In view of the lockdown situation, travel restrictions and social distancing norms prevailing in the country due to COVID pandemic, the Ministry of Corporate Affairs (“MCA”) has allowed companies to conduct their meetings, both of the directors and members through Video Conference (“VC”) or Other Audio Visual Means (“OAVM”) without physical presence.
The MCA amended The Companies (Meetings of Board and its Powers) Rules, 2014 on 19 March 2020 and further amended on 23 June 2020, to permit the companies to hold board meetings through VC/OAVM and transact those agenda items which are otherwise restricted under the rules.
The permission to consider the following matters in a meeting through VC/OAVM is available to the companies till 30 September 2020 -
- The approval of the annual financial statements.
- The approval of the Board’s report.
- The approval of the prospectus.
- Audit committee meetings for consideration of financial statement.
- The approval of the matter relating to amalgamation, merger, demerger, acquisition and takeover.
Guidelines to be followed by a company while conducting meetings through Video Conference (“VC”) or Other Audio Visual Means (“OAVM”) are given below:
Before the start of the meeting:
- State in the notice of the meeting that the meeting would be held through VC/OAVM means.
- Provide, in notice of the meeting, all necessary information such as name, contact no. or e-mail address of the relevant authority in the company to whom one may write to express their intention to attend the meeting via VC/OAVM. The notice should also contain clear instructions on how to take part in the meeting.
- Due care must be taken to ensure that the VC/OAVM facility allows participation of all the members attending the meeting concurrently and all necessary arrangements must be made to avoid failure of video or audio visual connection.
- The facility for joining the meeting should be kept open at least 15 minutes before the time scheduled to start the meeting and should not be closed until 15 minutes after the expiry of the scheduled time.
During the meeting:
- The company ensures that participants attending the meeting through VC/ OAVM are able to hear and see the other participants clearly during the course of the meeting.
- At the commencement of the meeting, a roll call should be taken where every participant of the meeting must state, for the record, the following:
- The location from where he is participating,
- That he has received agenda and all the relevant material for the meeting; and
- that no one other than the concerned participant is attending or having access to the proceedings of the meeting at the location mentioned in (b) above.
- The Chairperson must ensure that the required quorum is present throughout the meeting.
- Every participant must identify himself for the record before speaking on any item of business on the agenda.
- If a statement of a participant in the meeting through VC/OAVM is interrupted or garbled, the Chairperson must request for a repeat or reiteration.
- At the end of discussion on each agenda item, the Chairperson of the meeting must announce the summary of the decision taken on such item along with names, if any, who dissented from the decision taken by majority.
On conclusion of the meeting:
- Company to store for safekeeping and marking the tape recording(s) or other electronic recording mechanism as part of the records of the company at least before the time of completion of audit of that particular year.
- Company to record proceedings and prepare the minutes of the meeting.

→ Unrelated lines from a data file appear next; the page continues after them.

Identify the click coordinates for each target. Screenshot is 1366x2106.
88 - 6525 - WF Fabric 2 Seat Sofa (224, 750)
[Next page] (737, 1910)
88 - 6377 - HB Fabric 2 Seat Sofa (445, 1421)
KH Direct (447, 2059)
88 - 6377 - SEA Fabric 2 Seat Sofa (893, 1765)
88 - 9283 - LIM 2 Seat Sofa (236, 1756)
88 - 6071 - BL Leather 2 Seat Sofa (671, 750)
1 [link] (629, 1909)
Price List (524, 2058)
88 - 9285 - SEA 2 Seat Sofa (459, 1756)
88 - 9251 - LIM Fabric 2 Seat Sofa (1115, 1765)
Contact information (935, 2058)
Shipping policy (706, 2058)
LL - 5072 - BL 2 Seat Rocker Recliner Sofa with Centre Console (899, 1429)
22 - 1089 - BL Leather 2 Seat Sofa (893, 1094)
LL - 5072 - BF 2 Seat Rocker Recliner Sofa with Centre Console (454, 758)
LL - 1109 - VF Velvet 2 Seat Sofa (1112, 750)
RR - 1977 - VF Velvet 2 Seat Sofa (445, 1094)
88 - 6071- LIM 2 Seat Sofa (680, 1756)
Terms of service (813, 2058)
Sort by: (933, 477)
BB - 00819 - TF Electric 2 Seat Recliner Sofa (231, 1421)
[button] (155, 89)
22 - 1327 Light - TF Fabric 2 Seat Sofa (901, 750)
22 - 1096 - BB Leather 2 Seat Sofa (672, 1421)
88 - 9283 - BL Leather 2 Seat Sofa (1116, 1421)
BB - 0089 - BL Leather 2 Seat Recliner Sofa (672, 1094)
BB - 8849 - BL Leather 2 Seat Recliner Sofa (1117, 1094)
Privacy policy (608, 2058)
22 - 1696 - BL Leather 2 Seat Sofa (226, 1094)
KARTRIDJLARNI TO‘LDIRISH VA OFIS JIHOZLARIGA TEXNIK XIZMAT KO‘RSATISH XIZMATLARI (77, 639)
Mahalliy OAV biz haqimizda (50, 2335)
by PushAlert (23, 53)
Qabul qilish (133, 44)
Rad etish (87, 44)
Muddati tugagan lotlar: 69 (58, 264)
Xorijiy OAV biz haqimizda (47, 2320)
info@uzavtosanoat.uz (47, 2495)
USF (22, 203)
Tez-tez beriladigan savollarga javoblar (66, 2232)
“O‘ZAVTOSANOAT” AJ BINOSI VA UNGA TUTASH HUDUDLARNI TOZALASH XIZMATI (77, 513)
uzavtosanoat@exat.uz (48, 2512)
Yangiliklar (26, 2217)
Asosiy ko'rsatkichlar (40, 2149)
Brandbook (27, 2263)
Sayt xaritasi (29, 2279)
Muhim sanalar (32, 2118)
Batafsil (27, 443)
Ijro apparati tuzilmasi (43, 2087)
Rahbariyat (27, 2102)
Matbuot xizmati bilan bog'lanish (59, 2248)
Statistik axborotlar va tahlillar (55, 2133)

- The minutes must disclose the particulars of the participants who attended the meeting through video conferencing or other audio visual means.
Extra measures to be taken in case of General Meetings:
- The notice of the meeting must also be displayed on the website, if any, of the company and in case of listed companies, stock exchanges should be intimated of the meeting.
- The facility of appointment of proxies by members will not be available for meetings conducted through VC/OAVM.
- VC/OAVM facilities should have the capacity to allow at least 1000 members or the actual number of members, whichever is lower to participate on a first-come-first-served basis.
- Shareholders holding 2% or more shareholding, promoters, institutional investors, directors, key managerial personnel, the chairpersons of the Audit Committee, Nomination and Remuneration Committee and Stakeholders Relationship Committee, auditors, etc. may be allowed to attend the meeting without restriction on account of first-come-first-served principle.
- Recorded transcript of the meeting must be kept in safe custody and in case of a public company shall be uploaded on its website, if any.
- All resolutions passed in such meetings must be filed with RoC within 60 days. Such resolution should clearly indicate the mechanism followed as per the MCA Circulars and provisions of the Act and rules.